After months The dramatic rise, two prominent Russia-based ransomware gangs, Reveal and Darkside, have been quiet for a few weeks this summer. The break came after the White House and U.S. law enforcement agencies pledged to crack down on ransomware and stand up to governments that provide “safe haven” for the most seemingly reckless gangs. That silence has officially ended.
Revel and Darkside launched a devastating attack in the first half of the summer against the well-positioned IT services company Kaseya, a colonial pipeline fuel distribution system on the East Coast, and JBS, a global meat supplier, among others. U.S. law enforcement agencies began taking action in late April as a public-private ransomware task force was impacted by the new impact. In June, the FBI identified and seized more than million 4 million worth of cryptocurrencies paid to the colonial pipeline Darkside. And The The Washington Post It was reported this week that the FBI seized decryption keys from Reveal Server for Cassia ransomware, but did not release them so they could crack down on the gang’s infrastructure. Reveal suddenly went offline before officials could work on the plan.
White House Deputy National Security Adviser Anne Newberger even noted in early August that BlackMater – Darkside’s apparent successor to technological similarities – was committed to avoiding important infrastructural targets in his attacks. He suggested that the Kremlin was paying close attention to requests and warnings made by President Joseph Biden about ransomware earlier this summer.

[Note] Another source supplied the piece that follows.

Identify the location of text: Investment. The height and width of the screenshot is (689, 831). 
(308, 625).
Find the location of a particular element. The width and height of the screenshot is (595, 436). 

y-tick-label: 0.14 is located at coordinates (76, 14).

Earlier this month, Newberger added, “We’ve noticed a reduction in ransomware and we think it’s an important step in reducing the risk to Americans.” We hope that trend will continue. ”

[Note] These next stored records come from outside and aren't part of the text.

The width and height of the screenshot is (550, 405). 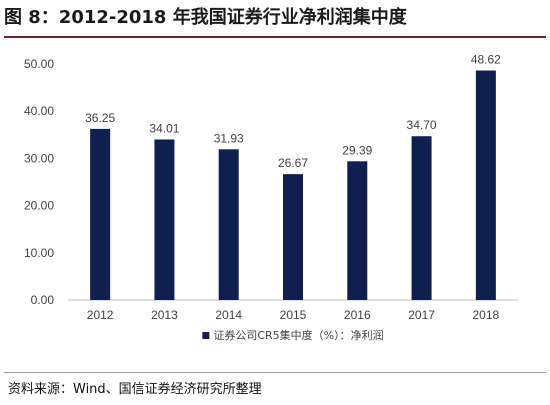 What do you see at coordinates (298, 335) in the screenshot?
I see `legend-label: 证券公司CR5集中度（%）：净利润` at bounding box center [298, 335].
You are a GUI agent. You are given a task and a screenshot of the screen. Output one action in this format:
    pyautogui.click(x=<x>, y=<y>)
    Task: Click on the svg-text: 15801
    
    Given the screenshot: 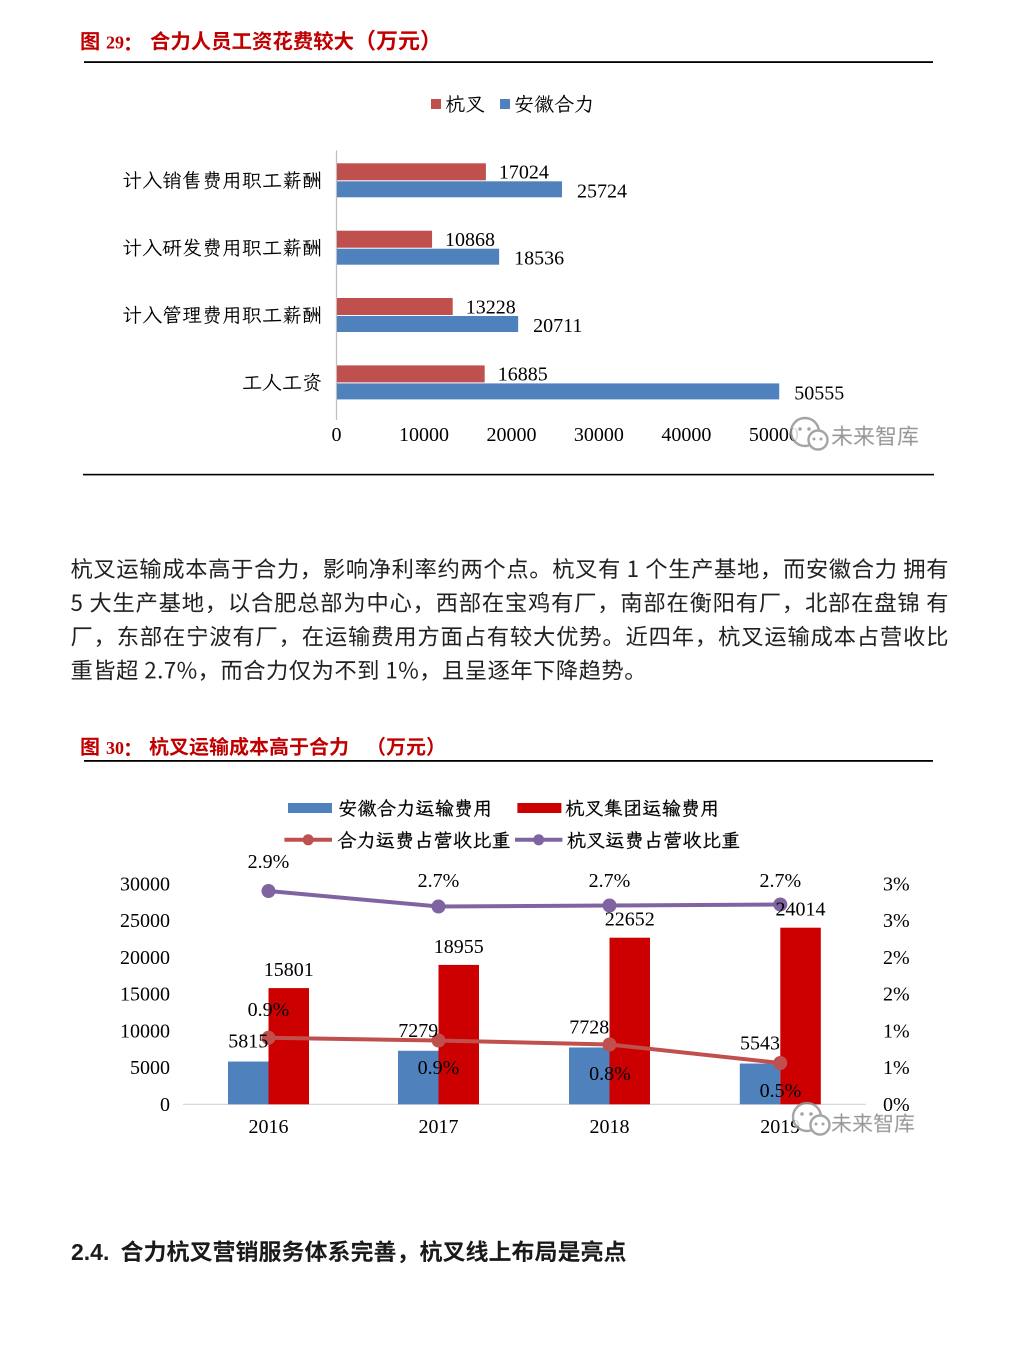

It seems impossible. Rebel and other gangs resurfaced after the Labor Day weekend. Earlier this week, Russian hackers at Blackmator launched a ransomware attack demanding 9 5.9 million from Iowa Grain Co-op New Co-operative যা a key infrastructure target of U.S. food supplies. Meanwhile, on Monday, the Cyber Security and Infrastructure Security Agency, the National Security Agency and the FBI issued a joint warning that they had carried out more than 400 attacks using a total of ransomware distributed by Russia-based Ransomware-A-Service. A team involved in the attack on the hospital last year.

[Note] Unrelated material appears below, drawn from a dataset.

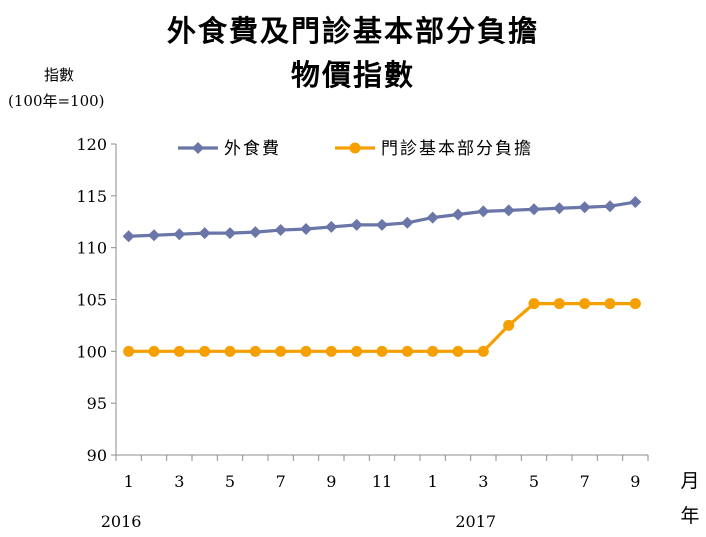  Describe the element at coordinates (352, 75) in the screenshot. I see `chart-subtitle: 物價指數` at that location.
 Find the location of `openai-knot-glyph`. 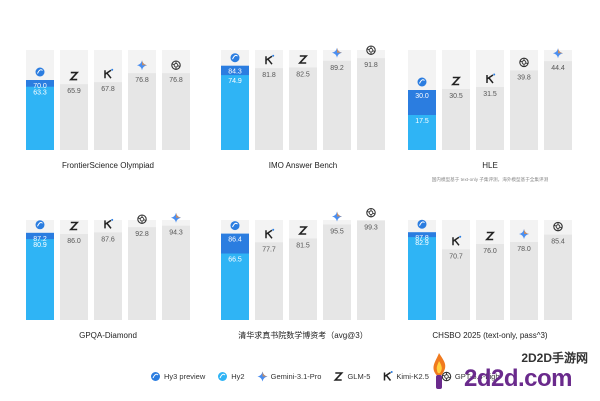

openai-knot-glyph is located at coordinates (446, 376).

The U.S. government is moving forward with its overall ransomware response. On Tuesday, the Treasury Department said it would approve a Swiss cryptocurrency exchange accused of being involved in ransom smuggling. The Treasury added that all ransomware victims should contact the department before deciding to pay a ransom to avoid a breach of the ban, a call that is in line with the White House’s broader efforts to let victims know when they have been hit with ransomware. There are no central datasets in the United States that reflect each attack, and companies often choose to keep events quiet whenever possible.
Hackers seem ready and willing to adapt to US enforcement efforts. Some groups have begun warning victims not to attack the government, threatening to release stolen files if targets report the situation. And gangs can only use their time underground to strategize, rebuild, and rebuild, when high-profile attacks result.
Katie Nichols, director of intelligence at security firm Red Canary, said: “It’s a very long game – as soon as a group of you say they’re gone, there’s someone behind them to get in.” “And although in July and August it seemed that the numbers could be lower, data on daily attacks and casualties was posted on the Dark Web site every day. So the good news is that the US government is taking action and prioritizing it; it’s too early to declare victory.”